Stored records:
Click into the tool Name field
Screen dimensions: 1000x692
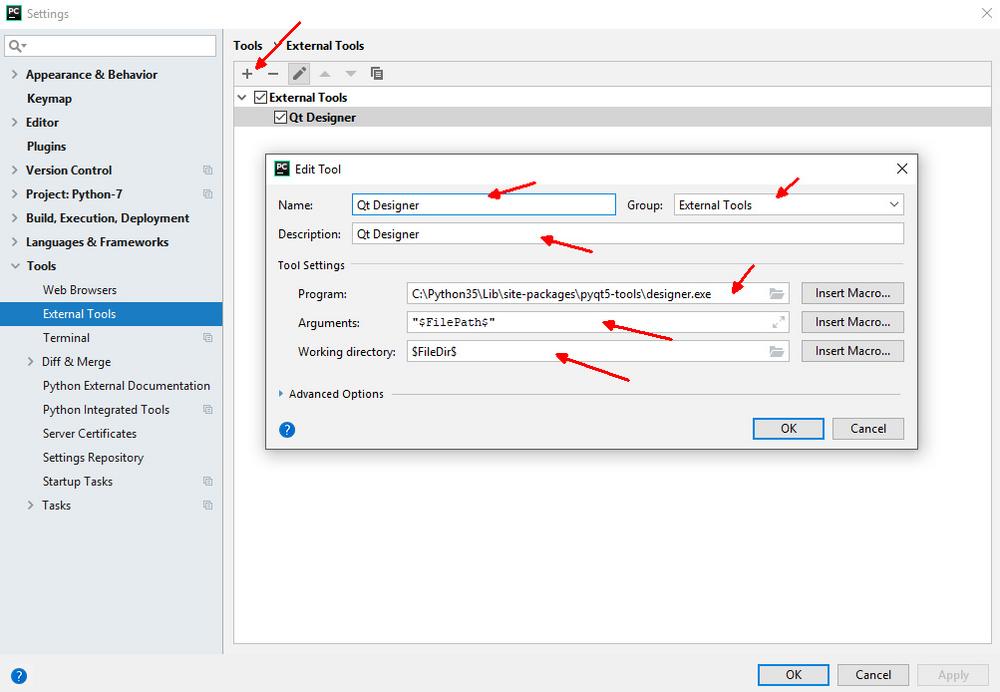pyautogui.click(x=483, y=205)
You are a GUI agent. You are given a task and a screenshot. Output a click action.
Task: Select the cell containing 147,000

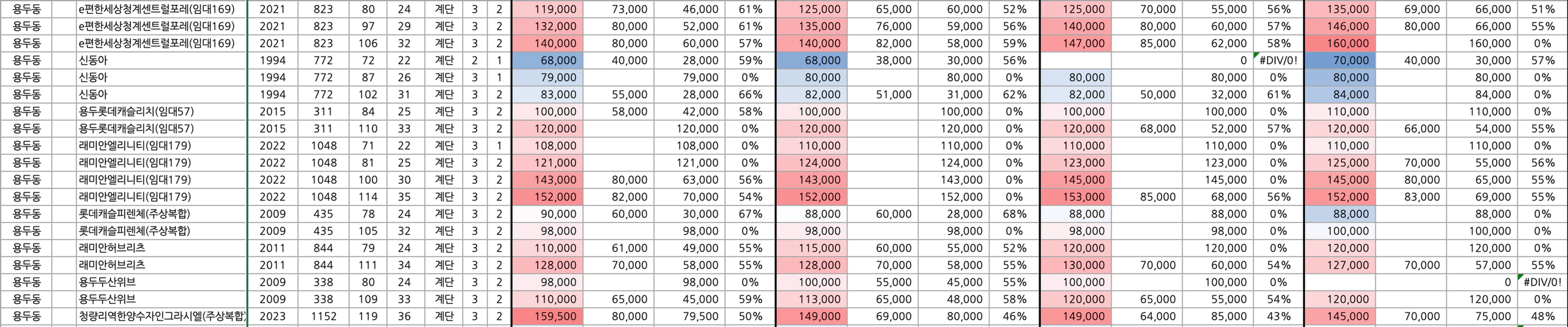1076,43
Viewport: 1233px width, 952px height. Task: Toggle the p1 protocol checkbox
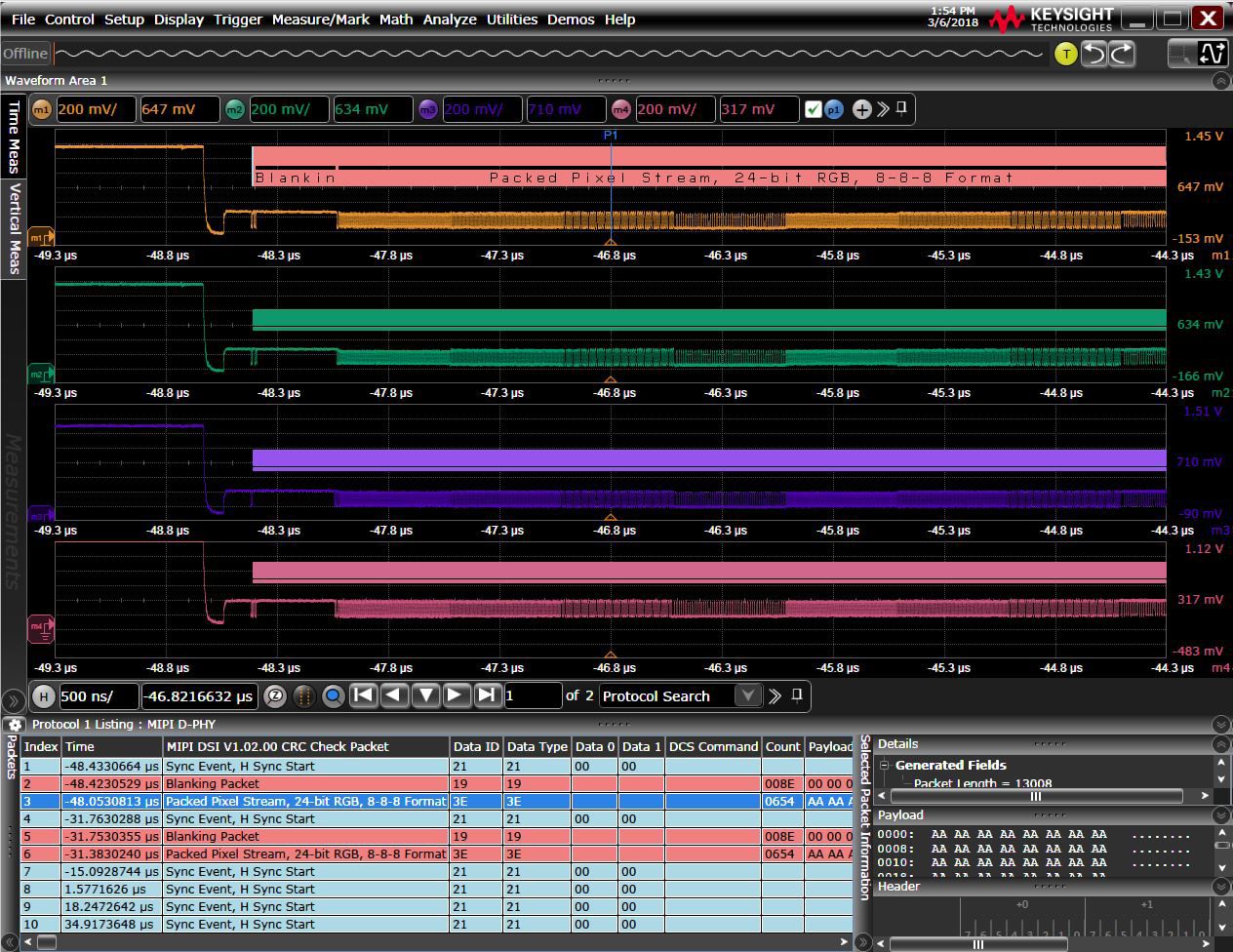point(814,109)
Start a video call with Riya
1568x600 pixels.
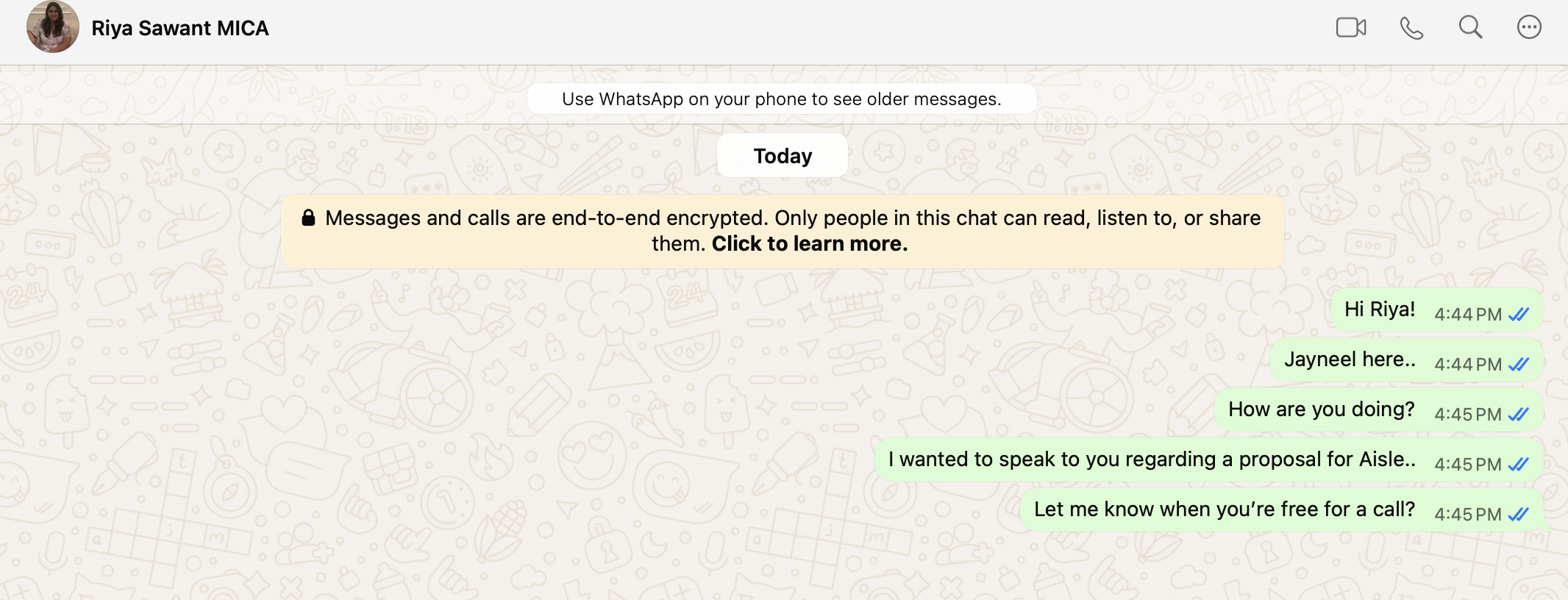pyautogui.click(x=1351, y=28)
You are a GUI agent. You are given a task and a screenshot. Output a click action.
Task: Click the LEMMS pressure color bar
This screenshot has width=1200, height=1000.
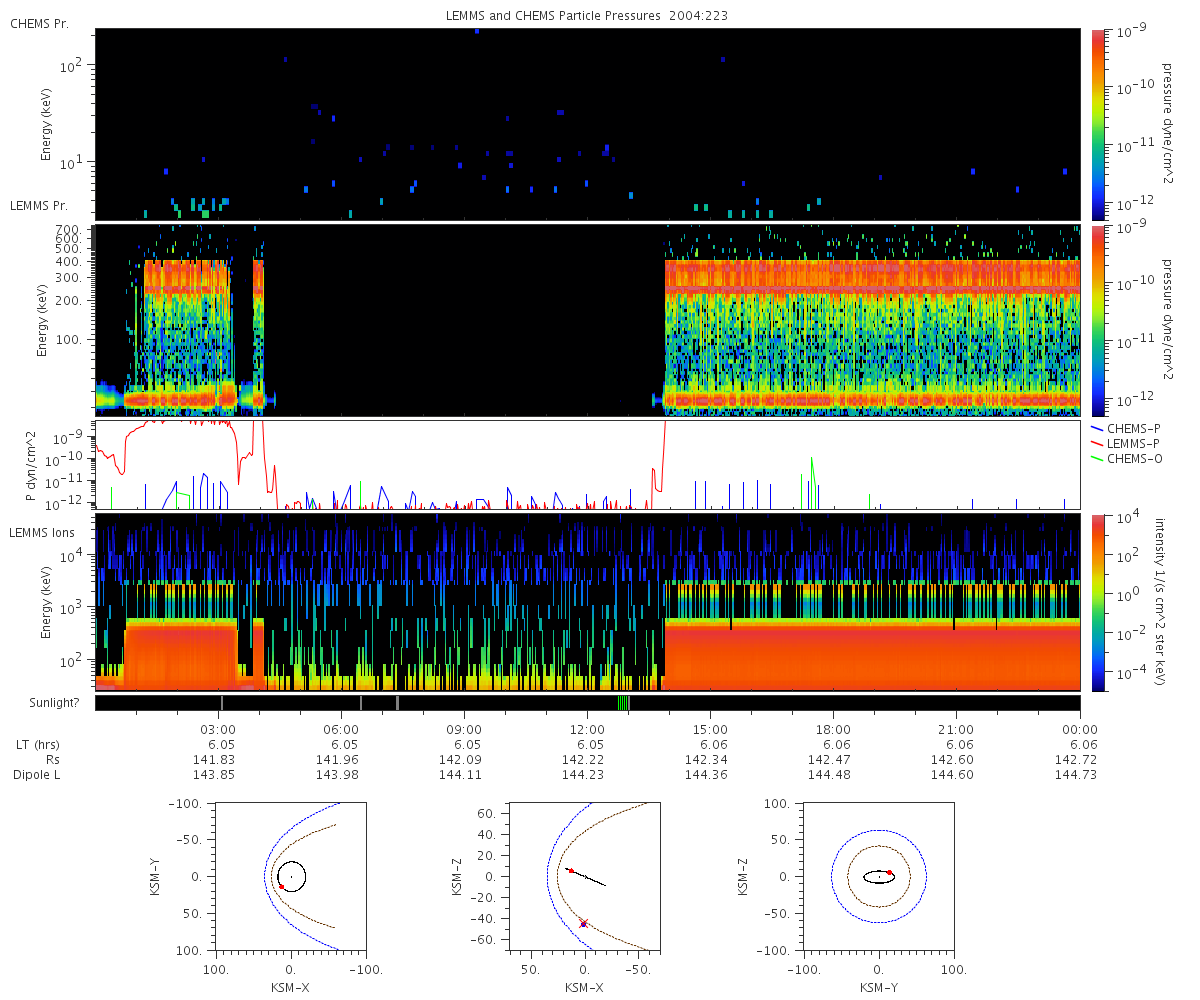coord(1098,320)
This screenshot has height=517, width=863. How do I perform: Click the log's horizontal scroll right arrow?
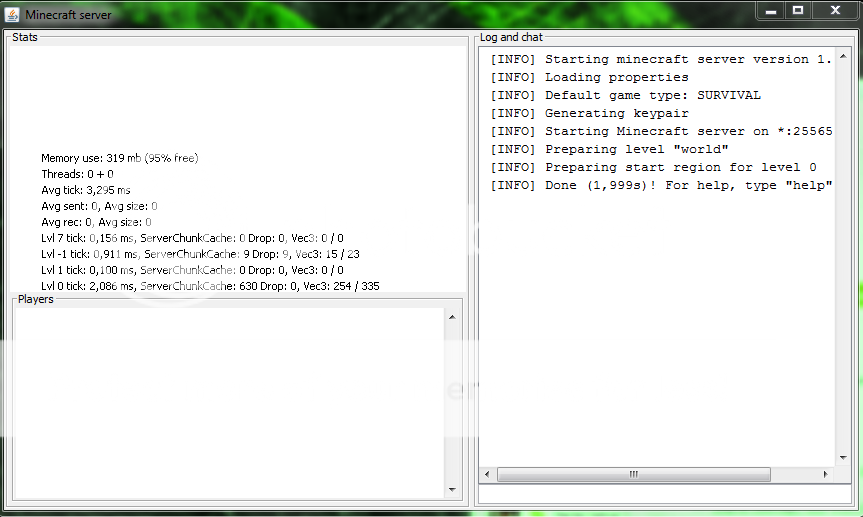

TASK BRIEF
Give the data again exactly as written, with all pictures left out.

ANSWER SECTION
Click into the tool Name field
Screen dimensions: 1000x692
pyautogui.click(x=483, y=205)
You are a GUI agent. You are given a task and a screenshot. Output a click action.
Task: Select the cell containing 147,000

1076,43
Viewport: 1233px width, 952px height. Task: Toggle the p1 protocol checkbox
point(814,109)
Start a video call with Riya
1568x600 pixels.
pyautogui.click(x=1351, y=28)
You are a GUI agent. You are given a task and a screenshot. Output a click action.
Task: Click the LEMMS pressure color bar
This screenshot has width=1200, height=1000.
coord(1098,320)
This screenshot has height=517, width=863. How do I perform: Click the log's horizontal scroll right arrow?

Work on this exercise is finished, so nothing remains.